This article was created for the purposes of entering the **Gemini Live Agent Challenge* hackathon. #GeminiLiveAgentChallenge*
The Problem Worth Solving
Every student deserves a patient, always-available tutor. But private tutoring costs $50–$150/hour and is completely out of reach for most families worldwide.
I kept asking myself: what if AI could replicate the experience of sitting next to a real tutor? Not a chatbot you type at — but one that sees your notebook, talks you through the problem, and responds in your own language.
When I discovered the Gemini Live API's native audio capabilities, I knew I could finally build it. That's how EduNova was born.
What EduNova Does
EduNova is a real-time, multimodal AI tutor where students can:
- 🗣️ Speak naturally and get spoken responses — no text-to-speech lag, native audio via Gemini Live API
- 📸 Point their camera at homework or upload an image — the tutor sees the problem and talks through it
- 🌐 Learn in 20+ languages — Hindi, Spanish, French, and more
- ⚡ Interrupt anytime — just like a real conversation
- 📚 Get structured help — practice problems, concept explanations, step-by-step walkthroughs
Subjects covered: Math, Physics, Chemistry, Biology, CS, Language Arts, and History.

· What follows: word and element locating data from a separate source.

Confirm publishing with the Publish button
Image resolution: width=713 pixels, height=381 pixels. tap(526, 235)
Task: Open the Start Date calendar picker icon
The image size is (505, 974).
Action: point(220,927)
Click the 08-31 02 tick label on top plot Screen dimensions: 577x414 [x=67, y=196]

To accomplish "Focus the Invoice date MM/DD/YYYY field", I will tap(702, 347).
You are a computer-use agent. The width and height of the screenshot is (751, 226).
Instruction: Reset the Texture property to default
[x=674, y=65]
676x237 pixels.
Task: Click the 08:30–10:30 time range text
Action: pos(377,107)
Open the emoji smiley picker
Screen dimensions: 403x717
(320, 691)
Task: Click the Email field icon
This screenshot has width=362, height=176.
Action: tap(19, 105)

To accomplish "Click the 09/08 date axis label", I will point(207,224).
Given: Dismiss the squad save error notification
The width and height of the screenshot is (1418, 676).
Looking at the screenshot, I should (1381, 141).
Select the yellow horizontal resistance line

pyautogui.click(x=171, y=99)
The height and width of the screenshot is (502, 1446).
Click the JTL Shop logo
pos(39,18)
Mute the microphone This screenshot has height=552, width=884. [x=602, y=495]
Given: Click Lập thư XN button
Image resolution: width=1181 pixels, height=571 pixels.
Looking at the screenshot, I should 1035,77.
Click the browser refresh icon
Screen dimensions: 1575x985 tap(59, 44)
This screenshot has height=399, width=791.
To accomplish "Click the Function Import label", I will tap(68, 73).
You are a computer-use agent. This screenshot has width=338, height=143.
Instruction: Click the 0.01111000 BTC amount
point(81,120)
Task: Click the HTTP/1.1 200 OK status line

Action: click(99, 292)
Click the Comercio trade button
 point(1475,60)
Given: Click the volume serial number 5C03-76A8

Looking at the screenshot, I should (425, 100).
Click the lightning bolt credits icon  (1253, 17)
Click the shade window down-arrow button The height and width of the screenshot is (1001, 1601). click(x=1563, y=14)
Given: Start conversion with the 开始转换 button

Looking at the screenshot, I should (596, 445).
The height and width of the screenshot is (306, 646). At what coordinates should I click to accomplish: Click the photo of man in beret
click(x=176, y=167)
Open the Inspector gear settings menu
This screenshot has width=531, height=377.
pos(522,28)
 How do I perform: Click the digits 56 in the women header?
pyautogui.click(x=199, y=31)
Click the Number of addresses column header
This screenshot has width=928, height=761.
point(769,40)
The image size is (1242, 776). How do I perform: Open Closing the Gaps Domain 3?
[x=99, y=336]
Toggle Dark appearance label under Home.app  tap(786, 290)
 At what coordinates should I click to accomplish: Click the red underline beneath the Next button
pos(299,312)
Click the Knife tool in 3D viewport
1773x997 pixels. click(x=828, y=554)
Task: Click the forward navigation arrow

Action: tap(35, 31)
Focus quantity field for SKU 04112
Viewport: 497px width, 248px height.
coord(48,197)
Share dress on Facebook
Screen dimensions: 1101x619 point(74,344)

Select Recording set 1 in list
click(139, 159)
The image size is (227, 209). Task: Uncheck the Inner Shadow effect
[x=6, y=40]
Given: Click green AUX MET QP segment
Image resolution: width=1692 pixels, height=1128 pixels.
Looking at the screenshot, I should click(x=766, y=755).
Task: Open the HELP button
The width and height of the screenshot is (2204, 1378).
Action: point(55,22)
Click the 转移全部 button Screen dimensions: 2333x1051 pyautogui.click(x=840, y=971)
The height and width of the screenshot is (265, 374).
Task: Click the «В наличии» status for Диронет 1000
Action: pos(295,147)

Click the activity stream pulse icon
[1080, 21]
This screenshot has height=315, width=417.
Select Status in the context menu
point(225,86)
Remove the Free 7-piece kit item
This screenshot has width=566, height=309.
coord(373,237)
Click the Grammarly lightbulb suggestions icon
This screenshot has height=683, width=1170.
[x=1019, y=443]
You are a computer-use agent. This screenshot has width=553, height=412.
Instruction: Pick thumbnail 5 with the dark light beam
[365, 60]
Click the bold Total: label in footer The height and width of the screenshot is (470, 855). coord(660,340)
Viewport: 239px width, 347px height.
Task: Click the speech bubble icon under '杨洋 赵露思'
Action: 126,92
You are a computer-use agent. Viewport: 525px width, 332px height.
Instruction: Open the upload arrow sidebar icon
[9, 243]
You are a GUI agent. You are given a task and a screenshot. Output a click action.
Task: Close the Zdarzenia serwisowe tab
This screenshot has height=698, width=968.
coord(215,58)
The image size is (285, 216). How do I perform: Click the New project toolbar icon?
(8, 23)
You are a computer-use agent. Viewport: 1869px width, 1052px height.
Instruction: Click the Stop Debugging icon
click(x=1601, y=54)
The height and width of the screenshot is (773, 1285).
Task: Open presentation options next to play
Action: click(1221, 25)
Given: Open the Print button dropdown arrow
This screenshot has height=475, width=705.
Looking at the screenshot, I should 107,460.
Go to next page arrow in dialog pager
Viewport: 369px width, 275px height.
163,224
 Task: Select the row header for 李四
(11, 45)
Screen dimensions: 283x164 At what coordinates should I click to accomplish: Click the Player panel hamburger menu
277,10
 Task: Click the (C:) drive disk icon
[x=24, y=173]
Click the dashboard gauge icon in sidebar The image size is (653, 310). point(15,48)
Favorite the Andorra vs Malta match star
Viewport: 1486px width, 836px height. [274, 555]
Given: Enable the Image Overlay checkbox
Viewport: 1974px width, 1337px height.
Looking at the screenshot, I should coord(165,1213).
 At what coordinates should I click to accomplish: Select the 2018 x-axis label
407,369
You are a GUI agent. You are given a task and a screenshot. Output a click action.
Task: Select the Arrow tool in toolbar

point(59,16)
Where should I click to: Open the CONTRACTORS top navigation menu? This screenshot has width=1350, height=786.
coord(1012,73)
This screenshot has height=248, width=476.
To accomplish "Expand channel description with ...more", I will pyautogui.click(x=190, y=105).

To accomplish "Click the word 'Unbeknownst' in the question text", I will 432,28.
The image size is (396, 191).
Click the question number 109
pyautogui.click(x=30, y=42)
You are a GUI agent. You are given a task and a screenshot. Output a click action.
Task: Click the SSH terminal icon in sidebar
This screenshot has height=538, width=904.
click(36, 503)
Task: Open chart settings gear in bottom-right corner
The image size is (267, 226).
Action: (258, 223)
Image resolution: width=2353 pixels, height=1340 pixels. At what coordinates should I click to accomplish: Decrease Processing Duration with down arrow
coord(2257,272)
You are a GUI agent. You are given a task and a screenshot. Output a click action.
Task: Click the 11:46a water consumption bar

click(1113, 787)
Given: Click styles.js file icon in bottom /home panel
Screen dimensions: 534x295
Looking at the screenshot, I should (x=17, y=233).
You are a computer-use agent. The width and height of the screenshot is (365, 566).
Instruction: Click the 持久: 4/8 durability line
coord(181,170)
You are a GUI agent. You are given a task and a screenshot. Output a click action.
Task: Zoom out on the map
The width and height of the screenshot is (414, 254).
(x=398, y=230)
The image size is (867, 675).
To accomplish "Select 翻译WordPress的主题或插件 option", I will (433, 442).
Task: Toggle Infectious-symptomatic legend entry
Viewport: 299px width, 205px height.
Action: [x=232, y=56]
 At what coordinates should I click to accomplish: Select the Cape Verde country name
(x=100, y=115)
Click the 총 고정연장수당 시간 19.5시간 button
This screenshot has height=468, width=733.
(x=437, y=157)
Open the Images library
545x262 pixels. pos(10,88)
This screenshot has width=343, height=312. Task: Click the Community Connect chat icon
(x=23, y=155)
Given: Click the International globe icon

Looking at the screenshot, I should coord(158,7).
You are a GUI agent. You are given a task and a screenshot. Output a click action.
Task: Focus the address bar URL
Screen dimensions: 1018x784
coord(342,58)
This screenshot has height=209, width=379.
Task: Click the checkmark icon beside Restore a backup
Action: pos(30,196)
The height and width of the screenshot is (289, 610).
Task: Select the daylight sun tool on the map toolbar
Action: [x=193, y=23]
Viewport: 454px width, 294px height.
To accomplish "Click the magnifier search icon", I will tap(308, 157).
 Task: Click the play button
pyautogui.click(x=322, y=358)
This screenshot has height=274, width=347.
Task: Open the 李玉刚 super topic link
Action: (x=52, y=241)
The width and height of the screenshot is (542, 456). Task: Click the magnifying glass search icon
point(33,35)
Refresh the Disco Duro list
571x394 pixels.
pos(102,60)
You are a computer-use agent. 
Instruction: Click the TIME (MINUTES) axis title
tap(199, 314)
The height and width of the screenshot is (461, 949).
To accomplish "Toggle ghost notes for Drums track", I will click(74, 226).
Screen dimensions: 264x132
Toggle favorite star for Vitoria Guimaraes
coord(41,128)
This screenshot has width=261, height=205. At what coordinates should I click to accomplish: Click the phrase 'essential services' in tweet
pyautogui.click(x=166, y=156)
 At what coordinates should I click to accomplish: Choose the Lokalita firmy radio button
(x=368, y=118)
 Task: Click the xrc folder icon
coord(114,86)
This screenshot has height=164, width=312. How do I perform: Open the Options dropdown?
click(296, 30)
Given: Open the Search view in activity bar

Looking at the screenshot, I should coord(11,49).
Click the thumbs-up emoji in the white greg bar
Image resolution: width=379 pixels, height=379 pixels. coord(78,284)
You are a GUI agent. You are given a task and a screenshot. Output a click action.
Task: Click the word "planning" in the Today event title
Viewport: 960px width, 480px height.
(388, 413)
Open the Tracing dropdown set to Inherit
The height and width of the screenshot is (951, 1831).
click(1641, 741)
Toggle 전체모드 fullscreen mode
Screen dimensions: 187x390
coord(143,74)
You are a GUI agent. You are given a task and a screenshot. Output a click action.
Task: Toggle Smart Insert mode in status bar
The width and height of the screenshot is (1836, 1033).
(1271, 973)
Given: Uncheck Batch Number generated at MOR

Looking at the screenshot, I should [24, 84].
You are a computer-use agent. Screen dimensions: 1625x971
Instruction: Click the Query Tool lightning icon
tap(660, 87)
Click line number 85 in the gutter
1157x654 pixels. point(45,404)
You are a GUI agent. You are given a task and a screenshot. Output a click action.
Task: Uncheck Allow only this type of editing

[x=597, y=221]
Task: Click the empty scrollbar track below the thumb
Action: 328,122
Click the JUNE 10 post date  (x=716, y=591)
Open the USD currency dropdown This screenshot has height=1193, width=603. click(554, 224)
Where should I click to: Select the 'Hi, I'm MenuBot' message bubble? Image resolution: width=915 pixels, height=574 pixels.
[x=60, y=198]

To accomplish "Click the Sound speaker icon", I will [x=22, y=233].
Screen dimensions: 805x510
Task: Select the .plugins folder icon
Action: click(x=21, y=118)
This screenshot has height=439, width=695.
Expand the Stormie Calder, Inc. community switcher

Architecture: The "Sees & Speaks" Pipeline
The core insight was building a bidirectional streaming bridge that fuses voice and vision:
Browser (Mic + Camera)
│ WebSocket (wss://)
▼
FastAPI + WebSocket Server (Cloud Run)
│
├─► Gemini 2.5 Flash Native Audio ◄── Voice in/out (Live API)
│
└─► Gemini 2.5 Flash Vision ◄── Image analysis → injected as context
Here's the key architectural decision: the native audio model doesn't accept image input directly. So I built a hybrid pipeline:
- Audio flows through the Live API's native audio model for low-latency real-time conversation
- Camera frames go to a separate Gemini 2.5 Flash vision call
- The vision result is injected back into the live session as context text
- The student just sees a tutor that can both hear and see — seamlessly
# Simplified hybrid vision injection
async def analyze_image_and_inject(session, image_bytes):
# Vision model analyzes the image
vision_result = await gemini_flash.generate_content([
"Describe this homework problem in detail:",
Part.from_bytes(image_bytes, mime_type="image/jpeg")
])
# Inject into live audio session as context
await session.send(
f"[Student just showed their homework: {vision_result.text}]"
)
Tech Stack
| Layer | Technology |
|---|---|
| AI Voice | Gemini 2.5 Flash Native Audio (Live API) |
| AI Vision | Gemini 2.5 Flash |
| Agent Framework | Google ADK (Agent Development Kit) |
| SDK | Google GenAI SDK (google-genai v1.x) |
| Backend | Python 3.12, FastAPI, uvicorn, WebSockets |
| Database | Google Cloud Firestore |
| Frontend | Vanilla HTML/CSS/JS |
| Infra | Cloud Run + Terraform + Cloud Build |
The Hardest Challenges
1. Audio Format Wrangling
Browsers output PCM audio at 48kHz (Float32). Gemini expects 16kHz (Int16). Getting this wrong gives you garbled audio or complete silence.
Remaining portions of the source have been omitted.